Posted on: Friday, June 28, 2002

School voucher plan no panacea for Hawai'i

While the nation was temporarily distracted by a tempest-in-a-teapot appeals court decision on the Pledge of Allegiance, the U.S. Supreme Court yesterday delivered a historic ruling that could change the landscape of American public education.

By a narrow 5-4 vote, the court ruled that an Ohio school voucher program was constitutional. This will surely set off a rash of voucher proposals in other states.

Hawai'i should be wary of joining in the stampede. Particularly because of our single statewide system, a voucher program in the Islands could be dangerous to public education.

The Ohio program offers qualified families a voucher worth $2,500 if they choose to send their child to a private or parochial school rather than a failing public school.

Supporters say this offers a way out for families stuck in inadequate or failing inner-city schools. And that is an appealing argument.

But don't kid yourself. When the child leaves, so too will the money and — perhaps as importantly — his motivated parents.

Another problem with a voucher system, if it resembles Ohio's, is that a couple of thousand dollars is not enough to pay private school tuition. Thus, most of the poorest families will be left behind.

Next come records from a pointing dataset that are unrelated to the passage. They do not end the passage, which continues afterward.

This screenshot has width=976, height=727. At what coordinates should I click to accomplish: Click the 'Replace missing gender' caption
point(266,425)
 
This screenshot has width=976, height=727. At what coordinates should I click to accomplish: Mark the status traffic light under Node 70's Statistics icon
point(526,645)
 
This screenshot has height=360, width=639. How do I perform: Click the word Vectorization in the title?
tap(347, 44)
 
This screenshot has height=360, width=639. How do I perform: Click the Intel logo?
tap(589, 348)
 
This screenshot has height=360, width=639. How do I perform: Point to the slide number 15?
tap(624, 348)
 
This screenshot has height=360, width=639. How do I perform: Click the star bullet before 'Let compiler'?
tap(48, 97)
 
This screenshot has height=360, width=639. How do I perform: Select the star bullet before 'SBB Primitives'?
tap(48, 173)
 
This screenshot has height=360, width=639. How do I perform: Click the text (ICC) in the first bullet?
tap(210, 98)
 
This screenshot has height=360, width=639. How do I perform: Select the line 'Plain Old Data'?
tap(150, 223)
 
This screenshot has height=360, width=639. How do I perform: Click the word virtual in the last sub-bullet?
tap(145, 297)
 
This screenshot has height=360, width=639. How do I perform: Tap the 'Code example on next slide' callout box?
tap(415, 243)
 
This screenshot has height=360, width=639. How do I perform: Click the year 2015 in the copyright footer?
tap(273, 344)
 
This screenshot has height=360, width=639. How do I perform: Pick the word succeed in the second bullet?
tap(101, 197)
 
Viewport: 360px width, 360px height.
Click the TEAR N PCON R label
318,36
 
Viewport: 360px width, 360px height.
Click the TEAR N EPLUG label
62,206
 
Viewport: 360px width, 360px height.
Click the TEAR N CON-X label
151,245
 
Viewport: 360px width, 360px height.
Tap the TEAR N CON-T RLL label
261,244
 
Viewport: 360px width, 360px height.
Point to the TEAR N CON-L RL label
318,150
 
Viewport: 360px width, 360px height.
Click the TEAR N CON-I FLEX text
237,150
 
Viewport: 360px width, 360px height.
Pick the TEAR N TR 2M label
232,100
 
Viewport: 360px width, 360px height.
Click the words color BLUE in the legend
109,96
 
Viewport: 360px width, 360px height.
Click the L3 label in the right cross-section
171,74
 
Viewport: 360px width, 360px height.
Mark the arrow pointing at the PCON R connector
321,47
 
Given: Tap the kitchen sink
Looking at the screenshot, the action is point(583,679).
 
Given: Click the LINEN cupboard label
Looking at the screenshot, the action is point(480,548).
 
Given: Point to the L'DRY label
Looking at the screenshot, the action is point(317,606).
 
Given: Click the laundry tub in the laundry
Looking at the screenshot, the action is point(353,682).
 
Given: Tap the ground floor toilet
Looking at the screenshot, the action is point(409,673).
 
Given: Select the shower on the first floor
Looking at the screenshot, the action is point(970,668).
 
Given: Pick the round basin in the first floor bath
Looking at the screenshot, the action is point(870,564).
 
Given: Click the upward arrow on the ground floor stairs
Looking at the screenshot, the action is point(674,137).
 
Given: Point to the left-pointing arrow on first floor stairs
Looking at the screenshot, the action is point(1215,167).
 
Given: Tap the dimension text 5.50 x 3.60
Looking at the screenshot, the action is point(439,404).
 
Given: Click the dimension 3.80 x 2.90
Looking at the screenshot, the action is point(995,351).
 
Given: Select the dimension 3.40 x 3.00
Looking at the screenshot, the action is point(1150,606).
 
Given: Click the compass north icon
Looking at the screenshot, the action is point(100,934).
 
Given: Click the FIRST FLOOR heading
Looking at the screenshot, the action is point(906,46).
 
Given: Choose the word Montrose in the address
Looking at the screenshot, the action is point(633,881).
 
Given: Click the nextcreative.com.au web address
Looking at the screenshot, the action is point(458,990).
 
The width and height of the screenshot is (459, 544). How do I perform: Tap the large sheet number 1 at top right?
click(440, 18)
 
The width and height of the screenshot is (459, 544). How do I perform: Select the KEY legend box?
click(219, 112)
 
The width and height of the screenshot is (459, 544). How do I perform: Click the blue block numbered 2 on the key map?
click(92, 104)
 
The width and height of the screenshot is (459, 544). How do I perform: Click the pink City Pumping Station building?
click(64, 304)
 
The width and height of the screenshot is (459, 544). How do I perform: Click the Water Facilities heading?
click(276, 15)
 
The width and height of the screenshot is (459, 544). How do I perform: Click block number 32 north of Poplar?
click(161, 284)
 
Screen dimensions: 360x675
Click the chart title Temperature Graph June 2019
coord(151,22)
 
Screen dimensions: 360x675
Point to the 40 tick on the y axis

Unless, and this would almost be unthinkable, the voucher were equal to the full amount the state spends on the per capita education of a student.

If that happens, our public school system will be decimated. It will be left with a small segment of students, those from the poorest or least-motivated families and those whose educational needs are far too difficult or expensive for most private schools to meet.

Underlying the voucher movement is the idea of "choice," that parents should not be forced to send their child to a neighborhood public school that simply is not up to the job.

Fair enough. But the fix for that should start with reforms that allow neighborhood schools to flourish. And then, there are already choice mechanisms that do not involve drawing money out of the public education cash box.

Hawai'i, for instance, has a fairly effective geographic exception program for families who are drawn to schools with particular specialties. We also have a charter school program that, while it is still very much a work in progress, offers the hope of school choices that vary substantially from the standard offering of the state system.

Finally, there is the issue of the separation of church and state that troubled many in the minority in the Supreme Court ruling.

Chief Justice William Rehnquist said the Ohio program is "neutral" with respect to religion. But it's neutral only up to the point where a family opts to spend its $2,500 in a parochial school. At that point, the public's tax dollars are being spent to support a religiously based education.

And we wonder whether Hawai'i's many private independent and religious schools would be willing to accept the strings or restrictions that might accompany those public dollars.

Underlying the voucher system is a deep and abiding desire to see each and every student have access to a quality education.

That's an ambition we share. But that worthy goal should not be accomplished at the price of deepening the divide between the haves and the have-nots.